La bascule

« Madame, je voudrais que vous mettiez en scène la bascule. »
La bascule, c’est ce moment précis où le rapport dit « normal », d’égalité entre individus, change de cap comme de dynamique. Où moi, la femme, je prends l’ascendant sur l’homme pour édicter les règles d’une nouvelle hiérarchie : Maîtresse contre soumis, mon bon vouloir devenu roi – ou plutôt Reine – pour tirer avantage de sa reddition.

Pour certains amateurs de bascule, celle-ci implique un subtil changement de ton : ma voix qui se durcit, un ordre qui ne souffre aucun délai, un « tu » au lieu du « vous » que j’utilise volontiers en séance. À moins qu’il ne s’agisse d’un élément perturbateur destiné à semer le trouble ou l’effroi, à créer un cahot sur une route trop balisée :
– Buvez, je suis sûre que vous avez soif.
– Pas vraiment, Madame.
– Mais si. Buvez, vous dis-je ! (soumis qui avance la main vers son verre) J’ai sorti pour vous ma plus belle flûte en cristal (sourire du soumis sensible à cette attention). Et, oh, je vous l’ai remplie de pisse (frisson du corps du soumis, raidissement de ses doigts sur le verre, regard suppliant vers mon visage illuminé de douceur sadique). À votre santé !

Pour d’autres soumis, la bascule s’opère à partir d’un changement de décor ou de vêtements : une tenue du quotidien que je troque devant eux contre des atours qui codent l’ultra-féminité (décolleté, jupe courtes, porte-jarretelles, bas, escarpins), ou par ceux qui signent la « vraie » Dominatrice (robe en latex, cuissardes en vinyle, vêtements que je ne porte plus que très rarement) ; mon salon transformé en salle d’attente pour patients fébriles, où ma douloureuse consultation prendra place.
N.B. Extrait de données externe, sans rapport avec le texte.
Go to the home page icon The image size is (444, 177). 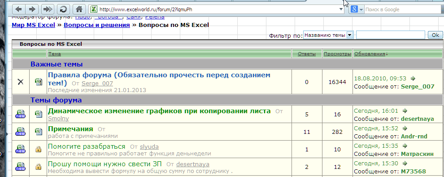79,9
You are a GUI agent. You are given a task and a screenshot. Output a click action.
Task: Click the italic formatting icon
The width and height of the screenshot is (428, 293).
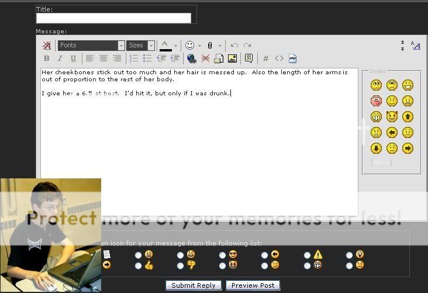point(60,58)
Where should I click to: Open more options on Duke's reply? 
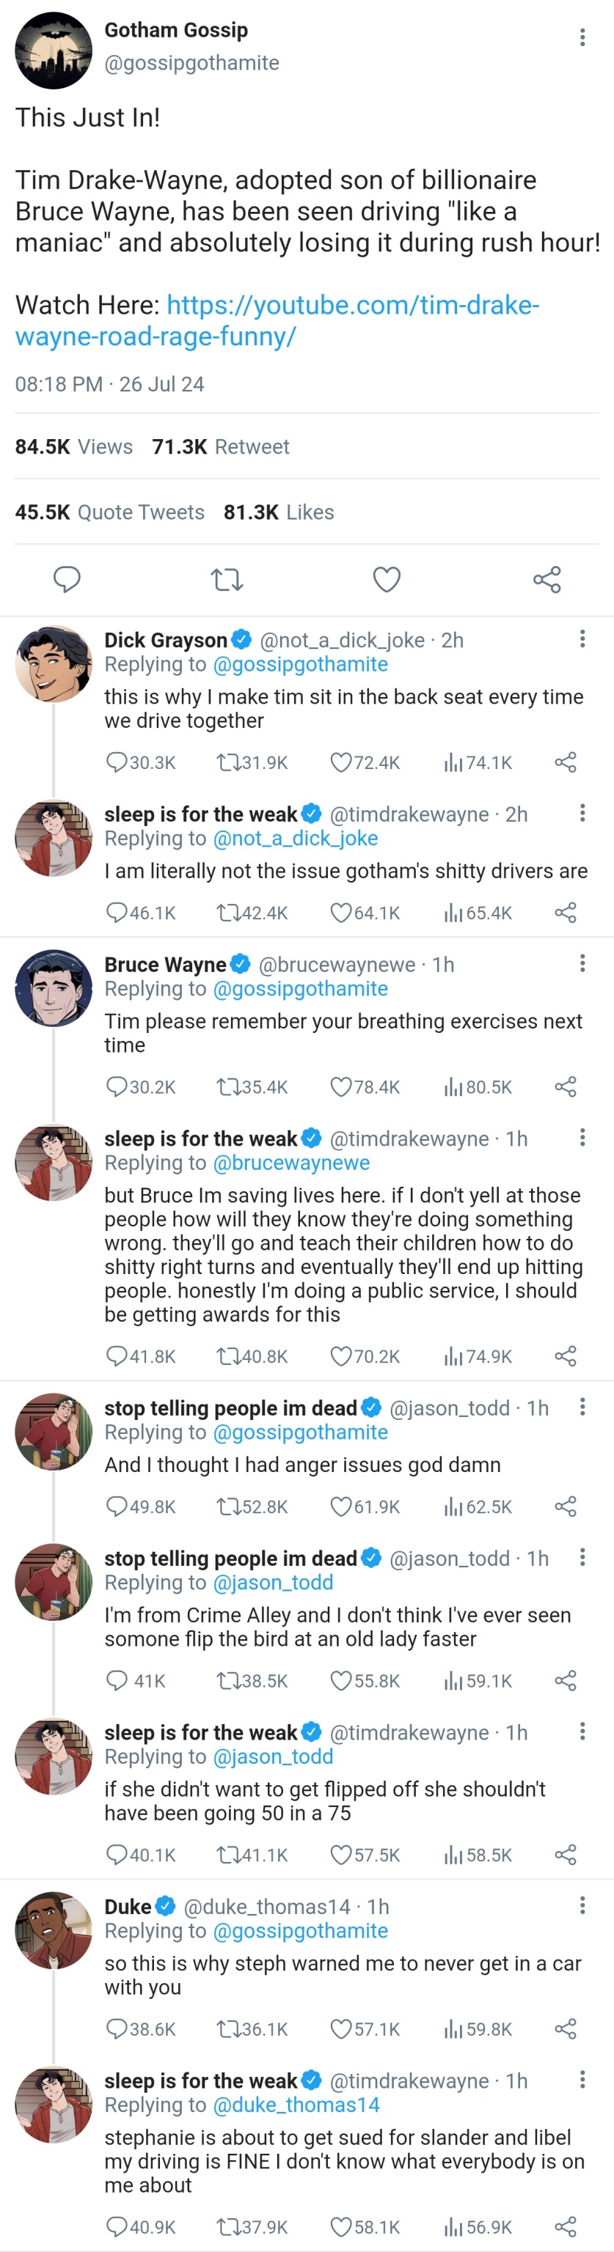click(x=583, y=1906)
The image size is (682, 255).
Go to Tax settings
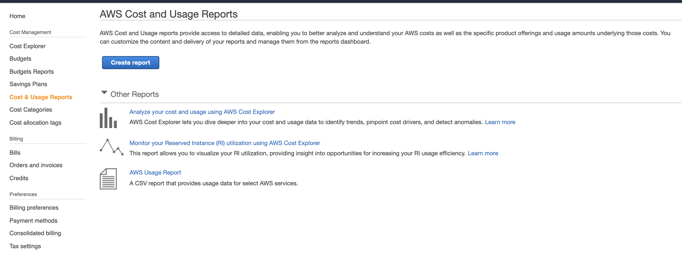coord(25,246)
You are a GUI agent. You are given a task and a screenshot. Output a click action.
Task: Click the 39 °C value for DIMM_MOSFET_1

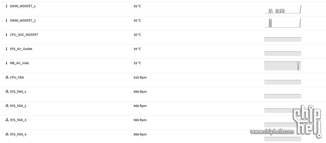click(137, 6)
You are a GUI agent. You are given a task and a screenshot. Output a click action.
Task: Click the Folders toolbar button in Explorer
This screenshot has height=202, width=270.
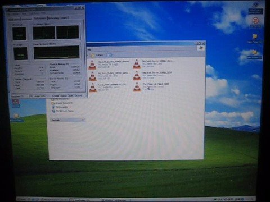pyautogui.click(x=97, y=55)
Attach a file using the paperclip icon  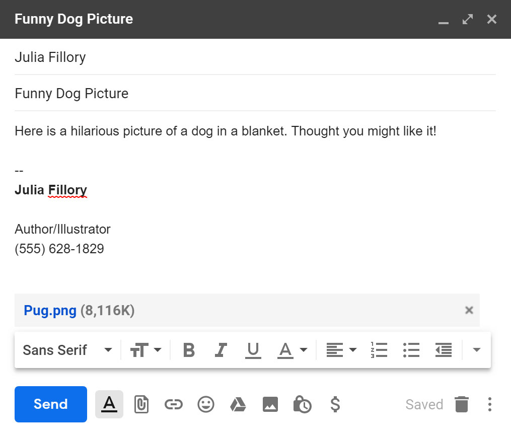[141, 404]
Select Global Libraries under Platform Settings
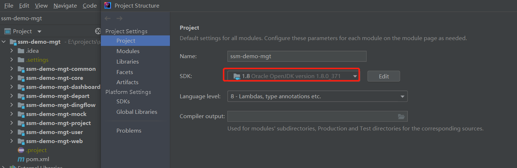517x168 pixels. [137, 112]
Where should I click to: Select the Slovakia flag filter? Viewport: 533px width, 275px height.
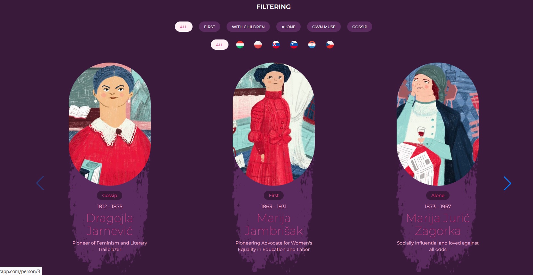pos(276,45)
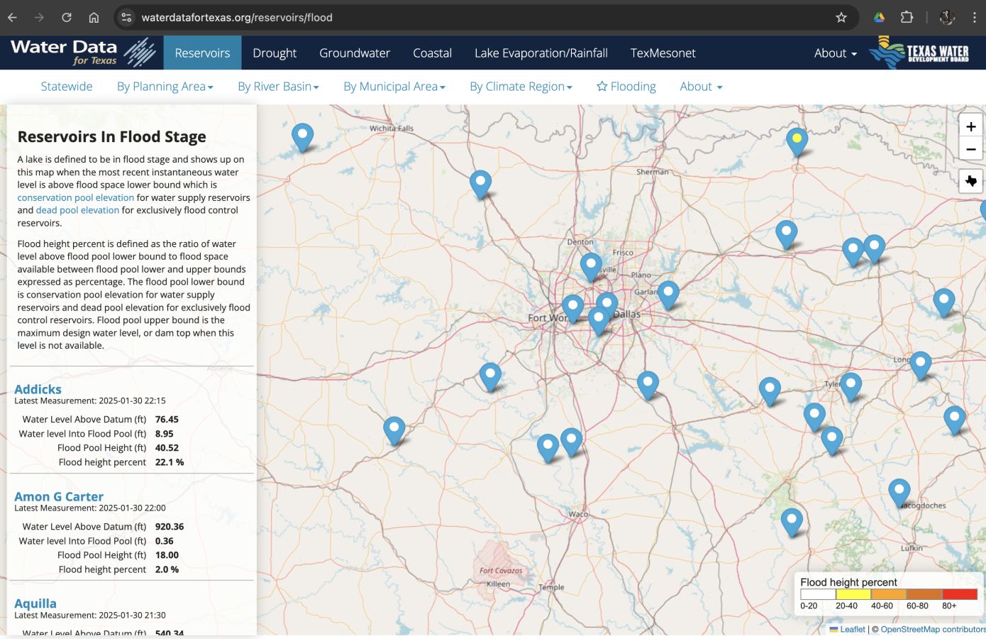Bookmark this page with the star icon
Screen dimensions: 986x639
841,18
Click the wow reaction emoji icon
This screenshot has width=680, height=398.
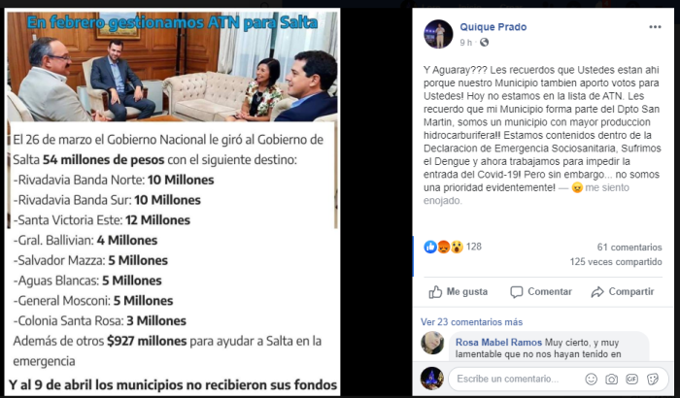(457, 248)
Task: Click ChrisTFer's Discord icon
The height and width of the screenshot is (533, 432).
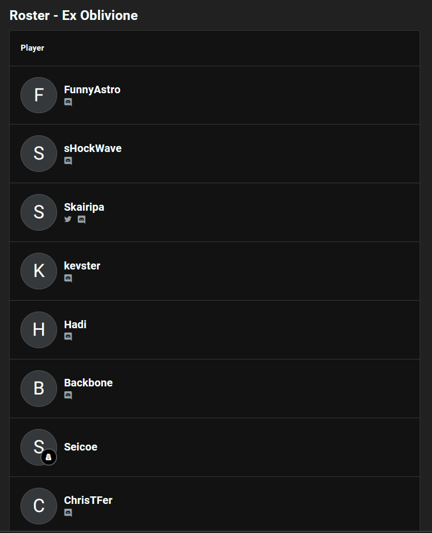Action: [68, 513]
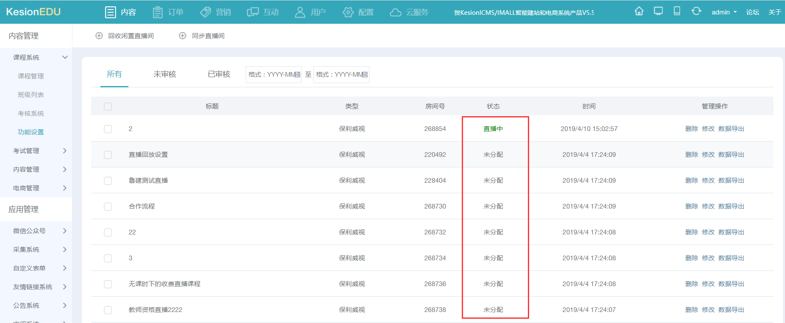Click the start date input field
The image size is (785, 323).
point(273,75)
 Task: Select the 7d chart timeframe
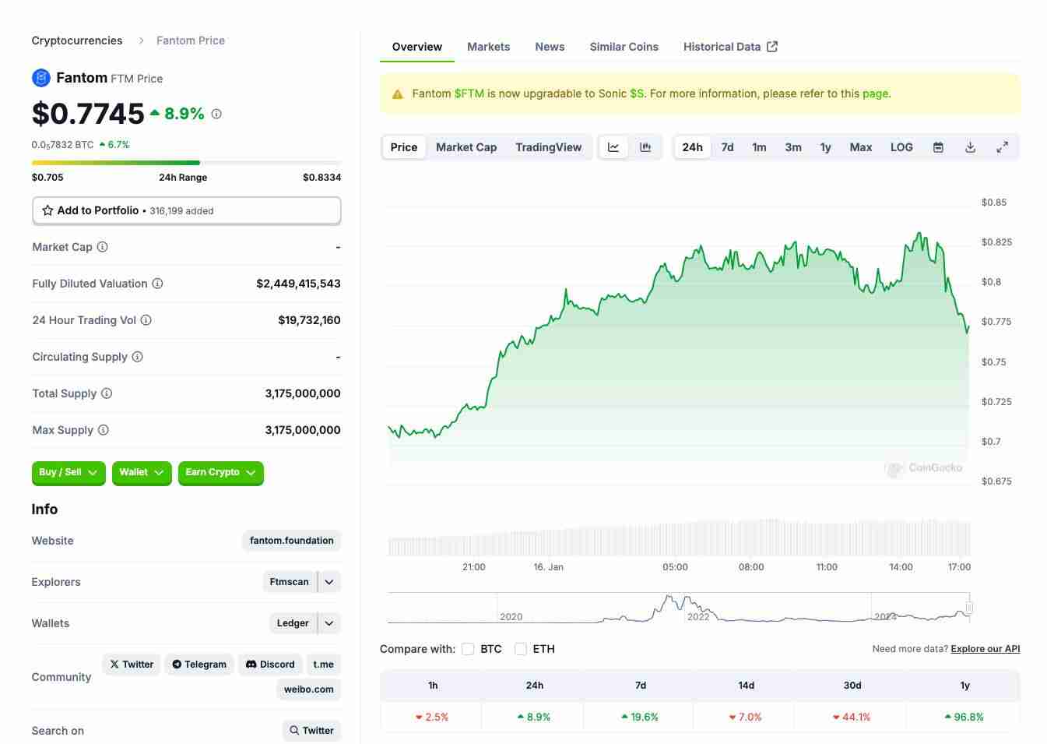tap(727, 147)
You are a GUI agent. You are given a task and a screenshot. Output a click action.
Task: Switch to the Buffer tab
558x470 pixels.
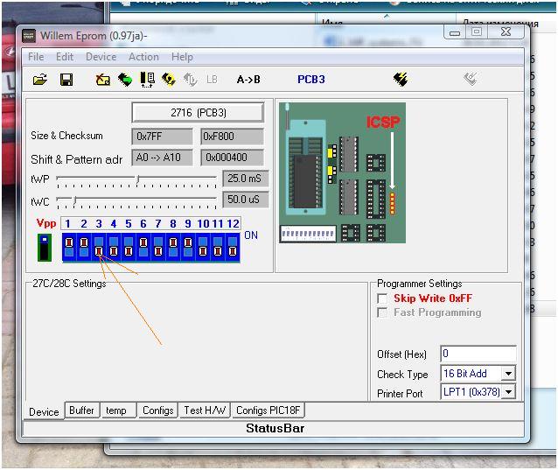click(x=81, y=410)
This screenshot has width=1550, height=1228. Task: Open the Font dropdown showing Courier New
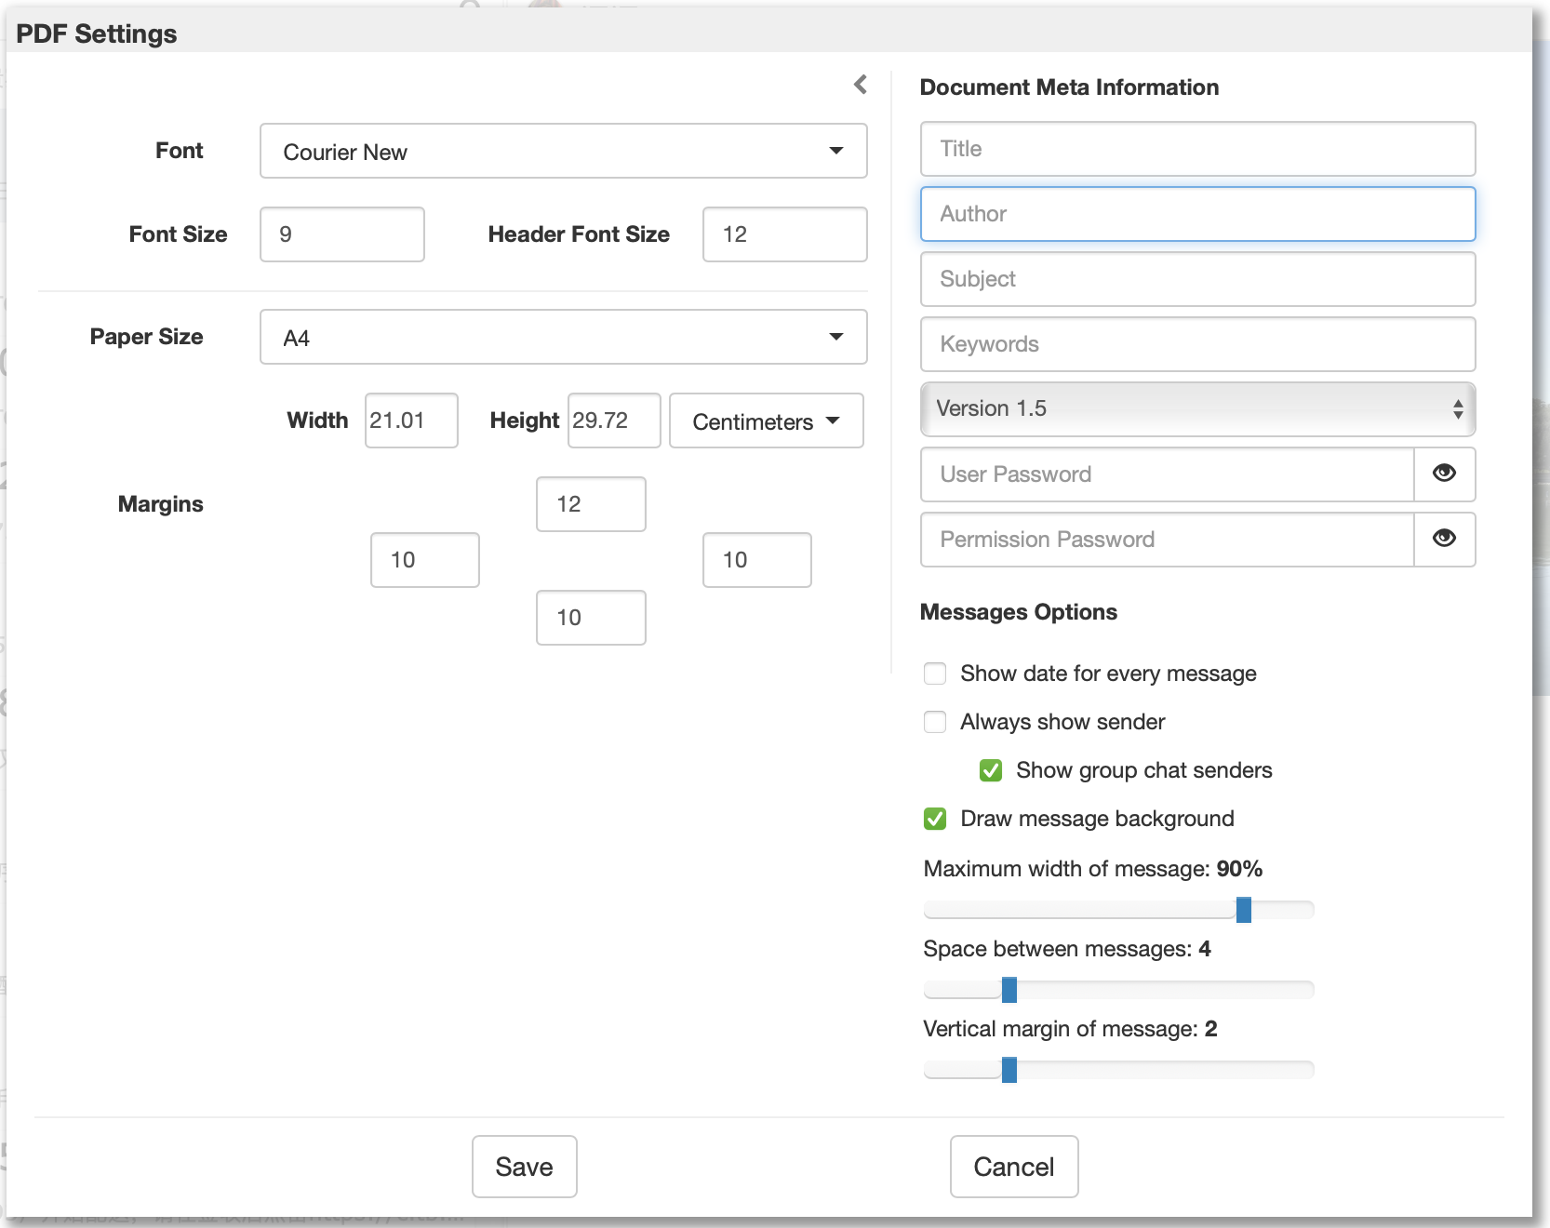pos(563,151)
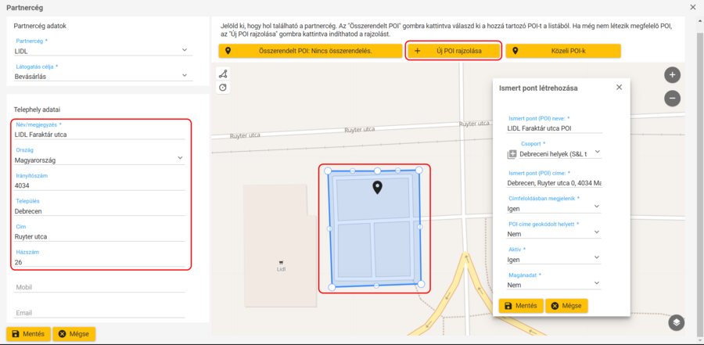This screenshot has height=345, width=704.
Task: Select the circle drawing tool on map
Action: pyautogui.click(x=223, y=88)
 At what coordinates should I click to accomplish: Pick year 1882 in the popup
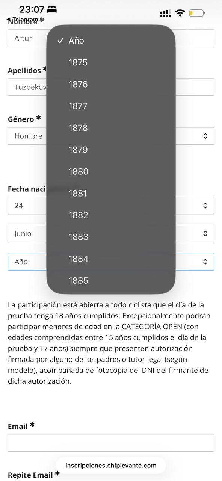click(111, 215)
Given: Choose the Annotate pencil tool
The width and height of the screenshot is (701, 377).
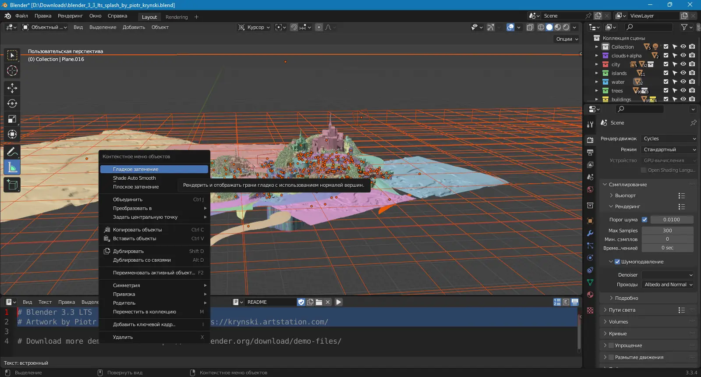Looking at the screenshot, I should point(12,152).
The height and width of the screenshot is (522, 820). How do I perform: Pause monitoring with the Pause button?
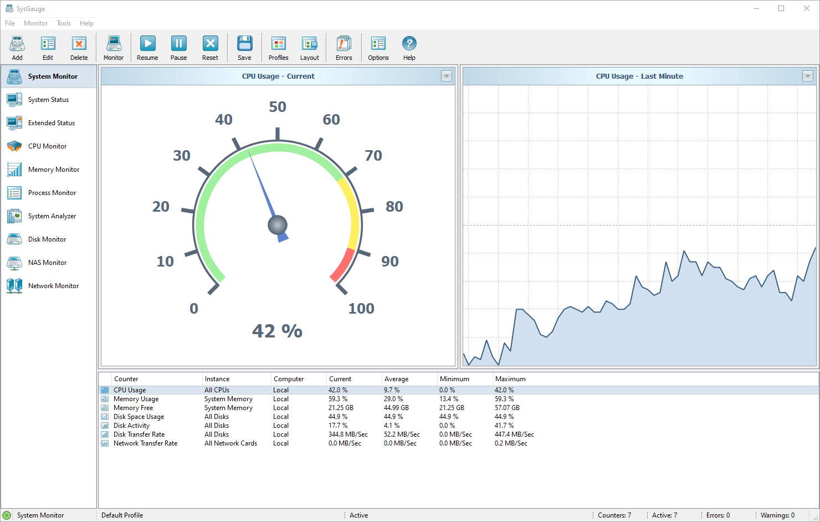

Parfois la bascule fait péter les plombs. Je me souviens de cet homme, à l’époque où j’acceptais encore des jeux de rôle où j’incarnais la maman. Il me voulait d’abord maman tendre, maman-gâteau qui accueille son fils à la sortie des classes. Puis, au bout de cinq minutes, maman qui s’éclipse pour revenir en Amazone bardée de cuir. Place alors à Maman perverse, Maman fouettarde, Maman incestueuse.
Je me souviendrai longtemps de lui en pleine régression sur mon tapis, recroquevillé comme un foetus la bave aux lèvres, à me contempler moi, la Reine de l’Univers, en criant :
– TU ES BELLE MAMAN !
J’ai regardé ma montre. Il restait 80 minutes de séance. Quatre-vingt interminables minutes.
Parfois la bascule est aussi mentale, dans de troubles profondeurs.